The loop is: run the gate test (it throws on a regression), then report the verdict, even when the build failed. Drop this PR-triggered job into your workflow:

```yaml
eval-gate:
  name: Eval Gate (server-free)
  runs-on: ubuntu-latest
  if: github.event_name == 'pull_request'
  permissions:
    contents: read
    pull-requests: write

  steps:
    - uses: actions/checkout@v4

    - name: Set up JDK 17
      uses: actions/setup-java@v4
      with:
        java-version: '17'
        distribution: 'temurin'
        cache: 'maven'

    # A real regression fails this step. The report step still runs (if: always()),
    # and the gate writes a per-baseline verdict file before throwing, so the verdict is always available.
    - name: Run eval gate
      run: mvn -B test -Dtest=RegressionGateTest

    - name: Report gate verdict
      if: always()
      uses: dokimos-dev/dokimos/.github/actions/eval-gate-report@v0
      with:
        verdict-dir: target/dokimos
```

`RegressionGateTest` and the single-module `mvn test` are placeholders. Point `-Dtest` at your own gate test and adjust the build for your module layout.
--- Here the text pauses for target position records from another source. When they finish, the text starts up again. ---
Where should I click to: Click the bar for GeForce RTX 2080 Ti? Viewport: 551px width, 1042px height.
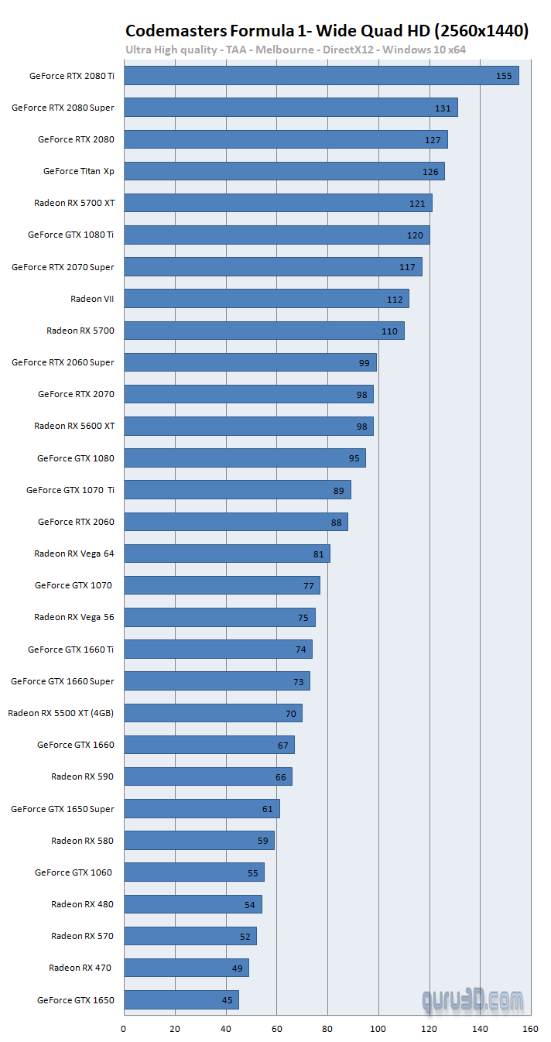coord(320,76)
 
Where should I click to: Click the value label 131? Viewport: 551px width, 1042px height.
coord(443,108)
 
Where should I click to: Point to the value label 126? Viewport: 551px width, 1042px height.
coord(430,172)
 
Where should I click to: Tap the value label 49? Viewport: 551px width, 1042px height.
coord(238,968)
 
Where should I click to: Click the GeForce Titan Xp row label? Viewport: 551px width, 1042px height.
coord(78,172)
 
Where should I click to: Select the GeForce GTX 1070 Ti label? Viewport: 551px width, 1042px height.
coord(70,490)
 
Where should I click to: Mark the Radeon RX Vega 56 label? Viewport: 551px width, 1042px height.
coord(74,618)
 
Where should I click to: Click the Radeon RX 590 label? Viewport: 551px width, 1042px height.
coord(82,776)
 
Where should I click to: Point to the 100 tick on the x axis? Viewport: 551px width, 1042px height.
coord(378,1029)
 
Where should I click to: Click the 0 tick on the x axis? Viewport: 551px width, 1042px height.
coord(124,1029)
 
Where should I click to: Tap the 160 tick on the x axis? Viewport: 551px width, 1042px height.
coord(530,1029)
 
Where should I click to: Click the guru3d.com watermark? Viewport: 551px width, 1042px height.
coord(472,1000)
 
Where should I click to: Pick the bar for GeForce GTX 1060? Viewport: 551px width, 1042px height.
coord(193,872)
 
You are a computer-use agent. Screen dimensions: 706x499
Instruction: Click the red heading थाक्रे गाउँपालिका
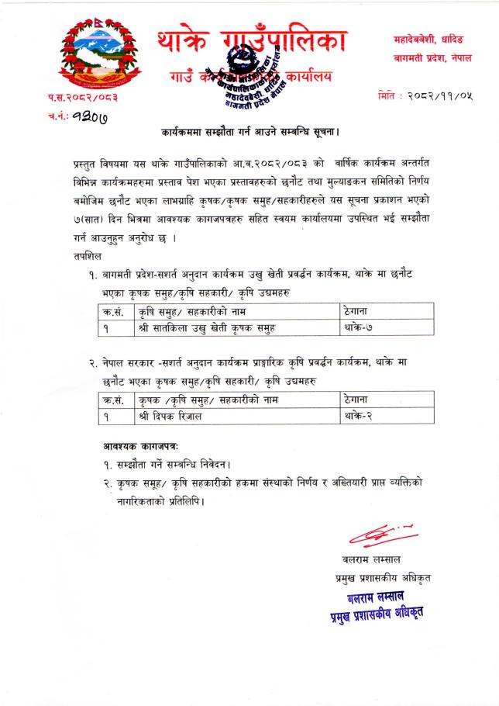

The `if: always()` on the report step is the load-bearing part. The gate writes a per-baseline verdict JSON under `target/dokimos` *before* it throws, so the report step posts the sticky PR comment after a failing build. Without `always()`, the one run you most want explained would post nothing. The action renders every verdict file in the directory, so one job can gate several baselines. The comment shows the pass-rate move and the regressed cases, and updates in place on each push instead of stacking up.

  <ThemedImage
    alt="The eval gate's comment on a pull request: a failing run posts the pass-rate move, the significance flag, and the regressed cases"
    sources={{
      light: '/img/eval-gate-pr-comment-light.png',
      dark: '/img/eval-gate-pr-comment-dark.png',
    }}
  />

**Not on GitHub?** A failing `mvn test` is the gate on every runner: GitLab, Jenkins, Gradle, local. The verdict JSON lands under `target/dokimos`, one file per baseline (named for the baseline stem), if you want to render it yourself.

**Cost.** The candidate re-runs the eval on every push, so an LLM-judge gate costs tokens each time. Path-filter the workflow to PRs that touch datasets, prompts, model config, or the code under test. There is nothing to regress when only docs changed. Deterministic evaluators are free, so a gate built on those can run on every push.

## Server-based gate

Already running the Dokimos server? It offers the same gate as an HTTP endpoint that picks the baseline run for you and branches CI on a single `passed` boolean, with no committed baseline file to maintain. See [CI regression gate](../server/ci-gate.md). The server-free gate on this page is the right fit when you want the baseline in git and the gate to run as an ordinary test with no extra infrastructure.